**Required tasks**
1 - In the Scotland 10k post, why was the writer at the back of the second corral when the race started?
2 - Name every season mentioned in the Scotland 10k post.
3 - Condense the paragraph of the Scotland 10k post that begins "Last Saturday, winter was not over" into a short bulleted list that keeps its main facts.
===== Page extract =====
I got your stich right here

Last week was the Scotland 10k in Central Park.  As soon as I got out of the car, I was filled with self doubt.  Not about my race, which I was confident I could mess up without any doubt, but about what I waswearing.  It’s April.  It’s supposed to be spring.  I was going to dress like it was spring.

Runners combine quiet resilience with never ending disappointment.  On the coldest days we leap out of bed (exaggeration) and say “well, it’s 12°!  That’s just 20 degrees below freezing.  Freezing isn’t so bad.”

In the fall, we declare the season of inevitable death of everything green as “the best seasons for running.”   If, on Thanksgiving, the men aren’t wearing tights we embrace the cold and wonder if this year we can be spared winter.  On a warm day in January, we run in the unseasonable weather knowing we are taking full advantage of  all that nature has to offer.  Ah, then spring!  The hippies come out of the woodwork, and the runners breath the fresh air in shorts confident  that the winter is over.

Last Saturday, winter was not over. At the start it was 30°.  Cold.  I texted with my buddy — also named Gregg (he spells it wrong) — and we both agreed it was perfect shorts weather.  It was not!  Although I wasn’t cold during the race, the walk from the car to the start caused more soul searching and doubt than usual.

I wound up warming up alone, and got to the corral right before the gun.  For whatever reason, I was placed in the second corral, and because I was late, I was in the back.  The gun went off and it was a struggle.  There were people in front of me wearing headphones that looked like something out of MASH.  One woman was wearing an overcoat.  I may have made that part up.
===== Dataset excerpt =====
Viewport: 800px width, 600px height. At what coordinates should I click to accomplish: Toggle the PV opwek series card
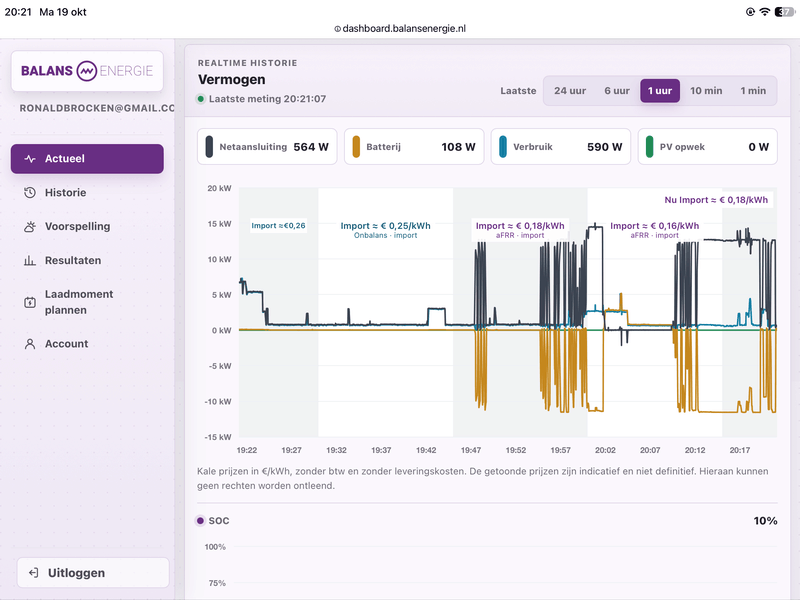tap(708, 147)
=====
**Written answers**
1 - The writer warmed up alone and reached the corral right before the gun, so arriving late meant starting at the back of the second corral.

2 -
- spring
- fall
- winter

3 -
- Winter wasn't over: it was 30° at the start.
- The writer and a friend also named Gregg agreed by text that it was shorts weather, but it wasn't.
- The writer didn't feel cold during the race, but the walk from the car to the start brought more doubt than usual.